> [What is needed]: Rewrite the records below, replacing "computer-use agent" with "desktop automation agent" wherever it occurs and leaving everything else unchanged.

(Dataset items)

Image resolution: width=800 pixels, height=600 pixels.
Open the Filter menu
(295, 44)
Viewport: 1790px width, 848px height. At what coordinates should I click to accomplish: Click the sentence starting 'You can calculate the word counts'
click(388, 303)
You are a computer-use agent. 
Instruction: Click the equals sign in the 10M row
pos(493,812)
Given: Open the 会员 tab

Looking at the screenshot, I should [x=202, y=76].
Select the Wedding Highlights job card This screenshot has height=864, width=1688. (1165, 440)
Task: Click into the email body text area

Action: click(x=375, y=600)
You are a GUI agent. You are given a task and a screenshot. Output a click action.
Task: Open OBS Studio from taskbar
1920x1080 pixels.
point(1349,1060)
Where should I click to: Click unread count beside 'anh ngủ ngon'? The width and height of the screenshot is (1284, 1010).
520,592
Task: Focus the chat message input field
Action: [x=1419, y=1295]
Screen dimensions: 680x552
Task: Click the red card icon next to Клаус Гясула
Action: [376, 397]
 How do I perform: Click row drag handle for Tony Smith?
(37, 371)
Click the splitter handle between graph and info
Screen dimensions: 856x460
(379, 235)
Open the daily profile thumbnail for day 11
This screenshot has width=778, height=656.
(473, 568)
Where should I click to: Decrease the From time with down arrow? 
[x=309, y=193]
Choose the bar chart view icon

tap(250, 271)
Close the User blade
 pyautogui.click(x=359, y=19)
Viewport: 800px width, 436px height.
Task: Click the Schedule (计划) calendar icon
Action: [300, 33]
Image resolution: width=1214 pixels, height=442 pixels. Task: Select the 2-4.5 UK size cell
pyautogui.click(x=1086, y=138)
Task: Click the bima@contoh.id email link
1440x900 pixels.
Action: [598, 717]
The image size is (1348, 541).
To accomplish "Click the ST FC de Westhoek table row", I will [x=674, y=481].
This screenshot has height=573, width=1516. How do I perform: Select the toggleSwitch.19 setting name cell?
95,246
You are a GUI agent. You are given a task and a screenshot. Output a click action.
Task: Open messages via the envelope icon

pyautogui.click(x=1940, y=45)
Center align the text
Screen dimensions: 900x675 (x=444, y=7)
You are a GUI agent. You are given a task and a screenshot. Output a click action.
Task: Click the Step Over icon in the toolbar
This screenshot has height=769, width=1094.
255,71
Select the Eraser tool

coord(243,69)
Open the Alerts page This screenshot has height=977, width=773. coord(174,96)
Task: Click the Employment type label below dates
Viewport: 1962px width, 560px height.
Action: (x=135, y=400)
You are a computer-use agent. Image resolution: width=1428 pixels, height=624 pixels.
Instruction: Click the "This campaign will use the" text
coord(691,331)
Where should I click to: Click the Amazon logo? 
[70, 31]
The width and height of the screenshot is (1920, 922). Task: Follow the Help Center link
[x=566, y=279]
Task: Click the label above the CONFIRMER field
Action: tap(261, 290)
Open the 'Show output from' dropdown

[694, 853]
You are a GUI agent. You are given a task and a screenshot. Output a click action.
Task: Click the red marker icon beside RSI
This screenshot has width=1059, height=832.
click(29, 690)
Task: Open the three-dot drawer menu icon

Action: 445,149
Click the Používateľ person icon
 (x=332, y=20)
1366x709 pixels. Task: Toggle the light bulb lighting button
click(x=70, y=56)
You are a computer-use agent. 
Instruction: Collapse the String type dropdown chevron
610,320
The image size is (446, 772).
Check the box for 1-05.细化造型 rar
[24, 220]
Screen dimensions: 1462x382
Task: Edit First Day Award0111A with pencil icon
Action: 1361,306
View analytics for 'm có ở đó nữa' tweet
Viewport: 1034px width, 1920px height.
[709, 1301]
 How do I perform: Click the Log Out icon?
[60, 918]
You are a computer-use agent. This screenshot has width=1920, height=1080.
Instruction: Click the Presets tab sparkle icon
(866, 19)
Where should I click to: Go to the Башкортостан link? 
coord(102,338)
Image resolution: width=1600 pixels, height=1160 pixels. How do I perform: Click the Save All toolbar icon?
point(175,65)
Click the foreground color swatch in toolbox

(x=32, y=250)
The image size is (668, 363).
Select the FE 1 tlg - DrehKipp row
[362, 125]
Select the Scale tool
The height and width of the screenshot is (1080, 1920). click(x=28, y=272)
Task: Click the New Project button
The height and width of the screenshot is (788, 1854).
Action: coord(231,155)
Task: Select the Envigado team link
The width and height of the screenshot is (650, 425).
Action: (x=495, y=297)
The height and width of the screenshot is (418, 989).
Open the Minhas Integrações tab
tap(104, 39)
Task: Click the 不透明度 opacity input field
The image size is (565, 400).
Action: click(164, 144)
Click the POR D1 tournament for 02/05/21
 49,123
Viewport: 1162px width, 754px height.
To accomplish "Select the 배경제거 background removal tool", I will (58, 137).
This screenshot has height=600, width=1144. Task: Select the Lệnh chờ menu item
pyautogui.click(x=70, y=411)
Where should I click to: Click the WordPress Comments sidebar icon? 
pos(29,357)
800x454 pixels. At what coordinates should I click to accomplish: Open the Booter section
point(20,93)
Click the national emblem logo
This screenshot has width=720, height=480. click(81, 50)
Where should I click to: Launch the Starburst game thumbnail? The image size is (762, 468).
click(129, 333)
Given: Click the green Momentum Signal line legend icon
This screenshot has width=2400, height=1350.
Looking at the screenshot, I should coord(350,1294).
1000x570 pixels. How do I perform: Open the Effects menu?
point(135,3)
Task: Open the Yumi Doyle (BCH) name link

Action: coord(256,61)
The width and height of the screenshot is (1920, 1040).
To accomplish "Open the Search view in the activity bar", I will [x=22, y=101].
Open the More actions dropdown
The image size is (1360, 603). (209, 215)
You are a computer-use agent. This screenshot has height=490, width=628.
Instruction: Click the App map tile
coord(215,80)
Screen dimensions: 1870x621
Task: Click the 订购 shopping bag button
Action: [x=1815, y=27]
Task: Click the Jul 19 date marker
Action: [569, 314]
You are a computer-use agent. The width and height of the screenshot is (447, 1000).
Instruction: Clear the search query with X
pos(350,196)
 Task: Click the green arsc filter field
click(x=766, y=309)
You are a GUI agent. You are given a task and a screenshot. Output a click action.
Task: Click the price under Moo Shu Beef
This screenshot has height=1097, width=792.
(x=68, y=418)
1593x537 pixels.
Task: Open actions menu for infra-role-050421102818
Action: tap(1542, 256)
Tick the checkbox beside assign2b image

> [Task solution]:
Image resolution: width=800 pixels, height=600 pixels.
Open the Filter menu
(295, 44)
Viewport: 1790px width, 848px height. At what coordinates should I click to accomplish: Click the sentence starting 'You can calculate the word counts'
click(388, 303)
You are a desktop automation agent. 
Instruction: Click the equals sign in the 10M row
pos(493,812)
Given: Open the 会员 tab

Looking at the screenshot, I should [x=202, y=76].
Select the Wedding Highlights job card This screenshot has height=864, width=1688. (1165, 440)
Task: Click into the email body text area

Action: click(x=375, y=600)
You are a GUI agent. You are given a task and a screenshot. Output a click action.
Task: Open OBS Studio from taskbar
1920x1080 pixels.
point(1349,1060)
Where should I click to: Click unread count beside 'anh ngủ ngon'? The width and height of the screenshot is (1284, 1010).
520,592
Task: Focus the chat message input field
Action: [x=1419, y=1295]
Screen dimensions: 680x552
Task: Click the red card icon next to Клаус Гясула
Action: [376, 397]
 How do I perform: Click row drag handle for Tony Smith?
(37, 371)
Click the splitter handle between graph and info
Screen dimensions: 856x460
(379, 235)
Open the daily profile thumbnail for day 11
This screenshot has width=778, height=656.
(473, 568)
Where should I click to: Decrease the From time with down arrow? 
[x=309, y=193]
Choose the bar chart view icon

tap(250, 271)
Close the User blade
 pyautogui.click(x=359, y=19)
Viewport: 800px width, 436px height.
Task: Click the Schedule (计划) calendar icon
Action: [300, 33]
Image resolution: width=1214 pixels, height=442 pixels. Task: Select the 2-4.5 UK size cell
pyautogui.click(x=1086, y=138)
Task: Click the bima@contoh.id email link
1440x900 pixels.
Action: [598, 717]
The image size is (1348, 541).
To accomplish "Click the ST FC de Westhoek table row", I will [x=674, y=481].
This screenshot has height=573, width=1516. How do I perform: Select the toggleSwitch.19 setting name cell?
95,246
You are a GUI agent. You are given a task and a screenshot. Output a click action.
Task: Open messages via the envelope icon

pyautogui.click(x=1940, y=45)
Center align the text
Screen dimensions: 900x675 (x=444, y=7)
You are a GUI agent. You are given a task and a screenshot. Output a click action.
Task: Click the Step Over icon in the toolbar
This screenshot has height=769, width=1094.
255,71
Select the Eraser tool

coord(243,69)
Open the Alerts page This screenshot has height=977, width=773. coord(174,96)
Task: Click the Employment type label below dates
Viewport: 1962px width, 560px height.
Action: (x=135, y=400)
You are a desktop automation agent. Image resolution: width=1428 pixels, height=624 pixels.
Instruction: Click the "This campaign will use the" text
coord(691,331)
Where should I click to: Click the Amazon logo? 
[70, 31]
The width and height of the screenshot is (1920, 922). Task: Follow the Help Center link
[x=566, y=279]
Task: Click the label above the CONFIRMER field
Action: tap(261, 290)
Open the 'Show output from' dropdown

[694, 853]
You are a GUI agent. You are given a task and a screenshot. Output a click action.
Task: Click the red marker icon beside RSI
This screenshot has width=1059, height=832.
click(29, 690)
Task: Open the three-dot drawer menu icon

Action: 445,149
Click the Používateľ person icon
 (x=332, y=20)
1366x709 pixels. Task: Toggle the light bulb lighting button
click(x=70, y=56)
You are a desktop automation agent. 
Instruction: Collapse the String type dropdown chevron
610,320
The image size is (446, 772).
Check the box for 1-05.细化造型 rar
[24, 220]
Screen dimensions: 1462x382
Task: Edit First Day Award0111A with pencil icon
Action: 1361,306
View analytics for 'm có ở đó nữa' tweet
Viewport: 1034px width, 1920px height.
[709, 1301]
 How do I perform: Click the Log Out icon?
[60, 918]
You are a desktop automation agent. This screenshot has width=1920, height=1080.
Instruction: Click the Presets tab sparkle icon
(866, 19)
Where should I click to: Go to the Башкортостан link? 
coord(102,338)
Image resolution: width=1600 pixels, height=1160 pixels. How do I perform: Click the Save All toolbar icon?
point(175,65)
Click the foreground color swatch in toolbox

(x=32, y=250)
The image size is (668, 363).
Select the FE 1 tlg - DrehKipp row
[362, 125]
Select the Scale tool
The height and width of the screenshot is (1080, 1920). click(x=28, y=272)
Task: Click the New Project button
The height and width of the screenshot is (788, 1854).
Action: coord(231,155)
Task: Select the Envigado team link
The width and height of the screenshot is (650, 425).
Action: (x=495, y=297)
The height and width of the screenshot is (418, 989).
Open the Minhas Integrações tab
tap(104, 39)
Task: Click the 不透明度 opacity input field
The image size is (565, 400).
Action: click(164, 144)
Click the POR D1 tournament for 02/05/21
 49,123
Viewport: 1162px width, 754px height.
To accomplish "Select the 배경제거 background removal tool", I will (58, 137).
This screenshot has height=600, width=1144. Task: Select the Lệnh chờ menu item
pyautogui.click(x=70, y=411)
Where should I click to: Click the WordPress Comments sidebar icon? 
pos(29,357)
800x454 pixels. At what coordinates should I click to accomplish: Open the Booter section
point(20,93)
Click the national emblem logo
This screenshot has width=720, height=480. click(81, 50)
Where should I click to: Launch the Starburst game thumbnail? The image size is (762, 468).
click(129, 333)
Given: Click the green Momentum Signal line legend icon
This screenshot has width=2400, height=1350.
Looking at the screenshot, I should coord(350,1294).
1000x570 pixels. How do I perform: Open the Effects menu?
point(135,3)
Task: Open the Yumi Doyle (BCH) name link

Action: coord(256,61)
The width and height of the screenshot is (1920, 1040).
To accomplish "Open the Search view in the activity bar", I will [x=22, y=101].
Open the More actions dropdown
The image size is (1360, 603). (209, 215)
You are a desktop automation agent. This screenshot has height=490, width=628.
Instruction: Click the App map tile
coord(215,80)
Screen dimensions: 1870x621
Task: Click the 订购 shopping bag button
Action: [x=1815, y=27]
Task: Click the Jul 19 date marker
Action: [569, 314]
You are a desktop automation agent. The width and height of the screenshot is (447, 1000).
Instruction: Clear the search query with X
pos(350,196)
 Task: Click the green arsc filter field
click(x=766, y=309)
You are a GUI agent. You are given a task and a screenshot. Output a click action.
Task: Click the price under Moo Shu Beef
This screenshot has height=1097, width=792.
(x=68, y=418)
1593x537 pixels.
Task: Open actions menu for infra-role-050421102818
Action: tap(1542, 256)
Tick the checkbox beside assign2b image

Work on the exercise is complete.